• _ZU ERLEDIGENDE AUFGABE_: Kannst du den Auszug über Obstbrand in der Bar vollständig und Wort für Wort wiedergeben?

• _QUELLENAUSZUG_:
Ist der Obstbrand bereit, die Herzen der Bargäste zu erobern? Findet er Eingang in das Backboard? Oder noch wichtiger: In die Köpfe der Bartender? Stefan Adrian mit einigen persönlichen, ehrlichen Gedanken.

Ich arbeite seit langem als Bartender. Ich glänze nicht auf Wettbewerben, aber ich stelle mit Sicherheit einen wohltemperierten, genau komponierten Cocktail aufs Tablett. Keine meiner Eigenkreation steht in den Cocktail-Büchern dieser Welt, aber mein Repertoire als demütiger Eklektiker sitzt. Gelegentlich entwickle ich einen Twist, der ankommt.

Quo vadis, Frucht?

Ich arbeite nicht ausschließlich hinter dem Tresen, aber in meinem Handy sind mehr Cocktailrezepte als Telefonnummern. Das Wichtigste: Ich weiß, was ich kann, aber ich konzentriere mich auf das, was ich nicht kann. Und ich habe festgestellt: Auf der Suche nach der Antwort auf die Frage, ob Obstbrand ein Trend in der Bar ist oder nicht, bin ich das Problem. Aber auch Teil der Lösung.

Bei MIXOLOGY hieß es bereits in der Vorschau 2012, Obstbrände würden der Geheimtipp des Jahres, und Quitten-Crusta, Birnen-Fizz oder Zibärtle-Smash der Schlüssel zu einer neuen Zielgruppe. Drei Jahre später gilt das immer noch als wage Prognose.

• _DATENTEIL_:
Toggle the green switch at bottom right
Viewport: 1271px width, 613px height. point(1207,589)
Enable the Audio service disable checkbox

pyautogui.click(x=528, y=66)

• _LÖSUNG DER ÜBUNG_:
Ist der Obstbrand bereit, die Herzen der Bargäste zu erobern? Findet er Eingang in das Backboard? Oder noch wichtiger: In die Köpfe der Bartender? Stefan Adrian mit einigen persönlichen, ehrlichen Gedanken.

Ich arbeite seit langem als Bartender. Ich glänze nicht auf Wettbewerben, aber ich stelle mit Sicherheit einen wohltemperierten, genau komponierten Cocktail aufs Tablett. Keine meiner Eigenkreation steht in den Cocktail-Büchern dieser Welt, aber mein Repertoire als demütiger Eklektiker sitzt. Gelegentlich entwickle ich einen Twist, der ankommt.

Quo vadis, Frucht?

Ich arbeite nicht ausschließlich hinter dem Tresen, aber in meinem Handy sind mehr Cocktailrezepte als Telefonnummern. Das Wichtigste: Ich weiß, was ich kann, aber ich konzentriere mich auf das, was ich nicht kann. Und ich habe festgestellt: Auf der Suche nach der Antwort auf die Frage, ob Obstbrand ein Trend in der Bar ist oder nicht, bin ich das Problem. Aber auch Teil der Lösung.

Bei MIXOLOGY hieß es bereits in der Vorschau 2012, Obstbrände würden der Geheimtipp des Jahres, und Quitten-Crusta, Birnen-Fizz oder Zibärtle-Smash der Schlüssel zu einer neuen Zielgruppe. Drei Jahre später gilt das immer noch als wage Prognose.